To avoid another devastating drop in demand, all dealerships and motor vehicle workshops should remain open as much as possible as well. This will also ensure that public services and consumers can access repair and maintenance services as needed.


51% of suppliers expect their revenue to continue to fall over the next 12 months


The impact of the COVID crisis on the automotive industry has already been severe. Since March, a loss of over 100 thousand jobs has been announced, half of which of suppliers.


In this context, the Skills Pact launched by the European Commission this week is a timely action, with the potential to make a real difference for economic recovery as well as in managing the twin transition to digital and green mobility. The automotive sector is one of the three first sectors to engage in the Pact, and CLEPA has been actively contributing since its conception.


To gain a deeper understanding of the business sentiment in our industry, we regularly conduct the CLEPA Pulse Check with the support of McKinsey. The latest edition shows that 51% of suppliers expect their revenue to continue to fall over the next 12 months.

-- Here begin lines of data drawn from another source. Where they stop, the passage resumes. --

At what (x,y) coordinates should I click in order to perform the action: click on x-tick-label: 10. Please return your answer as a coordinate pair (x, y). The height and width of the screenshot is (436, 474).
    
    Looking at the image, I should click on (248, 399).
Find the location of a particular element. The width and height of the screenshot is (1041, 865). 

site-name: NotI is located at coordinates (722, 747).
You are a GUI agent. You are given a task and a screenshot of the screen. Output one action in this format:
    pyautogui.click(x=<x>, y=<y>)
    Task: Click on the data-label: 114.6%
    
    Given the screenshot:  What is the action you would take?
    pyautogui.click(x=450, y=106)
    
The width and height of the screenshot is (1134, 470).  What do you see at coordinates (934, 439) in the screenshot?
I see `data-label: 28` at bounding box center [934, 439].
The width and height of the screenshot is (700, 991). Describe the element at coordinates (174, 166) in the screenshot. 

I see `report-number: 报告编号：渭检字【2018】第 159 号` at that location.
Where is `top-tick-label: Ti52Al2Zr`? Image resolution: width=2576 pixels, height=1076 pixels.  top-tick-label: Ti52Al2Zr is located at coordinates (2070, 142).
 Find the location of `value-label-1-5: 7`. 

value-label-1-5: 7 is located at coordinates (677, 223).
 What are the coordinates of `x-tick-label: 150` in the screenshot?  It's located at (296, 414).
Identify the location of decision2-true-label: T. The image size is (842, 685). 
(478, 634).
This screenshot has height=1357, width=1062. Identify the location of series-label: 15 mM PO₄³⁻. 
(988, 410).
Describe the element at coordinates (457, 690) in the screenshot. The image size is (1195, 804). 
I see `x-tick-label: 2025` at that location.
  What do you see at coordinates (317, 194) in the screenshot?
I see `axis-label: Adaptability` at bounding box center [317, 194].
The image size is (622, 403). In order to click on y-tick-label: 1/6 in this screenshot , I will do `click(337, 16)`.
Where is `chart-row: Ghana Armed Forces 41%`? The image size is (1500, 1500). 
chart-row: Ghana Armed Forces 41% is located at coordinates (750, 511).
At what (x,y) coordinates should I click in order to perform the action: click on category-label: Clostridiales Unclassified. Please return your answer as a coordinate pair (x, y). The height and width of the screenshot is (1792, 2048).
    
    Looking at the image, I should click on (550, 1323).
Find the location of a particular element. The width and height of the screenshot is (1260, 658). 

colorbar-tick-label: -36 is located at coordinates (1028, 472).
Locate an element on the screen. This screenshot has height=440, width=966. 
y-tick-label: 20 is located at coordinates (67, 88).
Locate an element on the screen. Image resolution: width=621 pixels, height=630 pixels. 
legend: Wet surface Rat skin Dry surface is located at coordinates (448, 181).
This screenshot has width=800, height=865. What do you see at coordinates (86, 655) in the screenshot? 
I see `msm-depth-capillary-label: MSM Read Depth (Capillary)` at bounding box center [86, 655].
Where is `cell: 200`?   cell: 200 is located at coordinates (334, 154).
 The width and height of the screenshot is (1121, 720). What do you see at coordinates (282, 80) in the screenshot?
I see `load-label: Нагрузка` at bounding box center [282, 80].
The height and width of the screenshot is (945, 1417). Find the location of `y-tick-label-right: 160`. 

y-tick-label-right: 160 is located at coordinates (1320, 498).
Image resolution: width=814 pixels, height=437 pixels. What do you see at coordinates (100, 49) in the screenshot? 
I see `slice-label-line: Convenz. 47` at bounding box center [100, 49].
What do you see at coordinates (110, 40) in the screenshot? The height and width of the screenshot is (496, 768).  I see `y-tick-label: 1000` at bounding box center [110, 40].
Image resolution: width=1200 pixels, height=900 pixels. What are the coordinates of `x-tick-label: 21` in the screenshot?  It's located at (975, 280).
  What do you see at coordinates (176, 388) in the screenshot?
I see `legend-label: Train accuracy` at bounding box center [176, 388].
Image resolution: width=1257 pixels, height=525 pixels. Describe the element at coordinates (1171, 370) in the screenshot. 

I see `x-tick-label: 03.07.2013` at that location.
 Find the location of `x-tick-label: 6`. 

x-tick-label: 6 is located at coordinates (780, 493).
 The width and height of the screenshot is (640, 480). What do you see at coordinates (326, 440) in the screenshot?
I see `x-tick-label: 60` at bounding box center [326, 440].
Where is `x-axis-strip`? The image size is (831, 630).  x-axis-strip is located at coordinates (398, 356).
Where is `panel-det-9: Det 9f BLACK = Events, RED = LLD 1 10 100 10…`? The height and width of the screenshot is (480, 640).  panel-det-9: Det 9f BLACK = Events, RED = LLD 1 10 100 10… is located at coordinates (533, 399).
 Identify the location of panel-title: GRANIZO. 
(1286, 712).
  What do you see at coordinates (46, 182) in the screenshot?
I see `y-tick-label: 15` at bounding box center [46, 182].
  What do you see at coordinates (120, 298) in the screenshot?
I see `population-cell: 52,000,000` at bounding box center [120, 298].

On the upside: 73% of suppliers anticipate being profitable again in 2021 due to market recovery and drastic cost-saving measures which will start to bear fruit. The pressure on jobs and investment capacity however remains considerable as industry restructuring continues to play a significant role. The slimming down of research & development and production facilities is expected to remain an important feature of crisis recovery.


A further important result of the survey: Over 60% of automotive suppliers are accelerating the change in their product portfolio to shape the automotive transformation, drive the move to green and digital mobility, and make the most of the many opportunities while managing the many challenges.


The EU should leverage all instruments at its disposal to support research and innovation


CLEPA underlines the need for an honest debate about the effects of policy decisions via an open dialogue. The key question remains not if, but how to achieve the many societal objectives, securing innovation, manufacturing and employment in Europe as well as reaching the climate and digital goals. International supply chains and cooperation remain essential as well.


Are we optimistic in this last stretch to 2021, in times of Brexit, heavy pressure on globalisation, a strong, assertive China, and a health crisis that will not recede for some time to come?


We have to be. Europe is home to advanced technology competence, a skilled workforce and a strategic, high value industrial base. The automotive industry is crucial for the economic fabric of Europe. The sector is vast, innovative, with long value chains and strong eco-systems.


To underpin Europe’s long-term competitiveness, the EU should leverage all instruments at its disposal to support research and innovation. This includes the EU budgets for Horizon Europe, public procurement and financing tools from the European Investment Bank. Rules-based trade, high-standards and a focus on innovation are no hollow phrases. They cannot be.


This is a crucial moment to discuss forward-looking strategies related to society, mobility and industry. And we invite everyone to take active part in this discussion.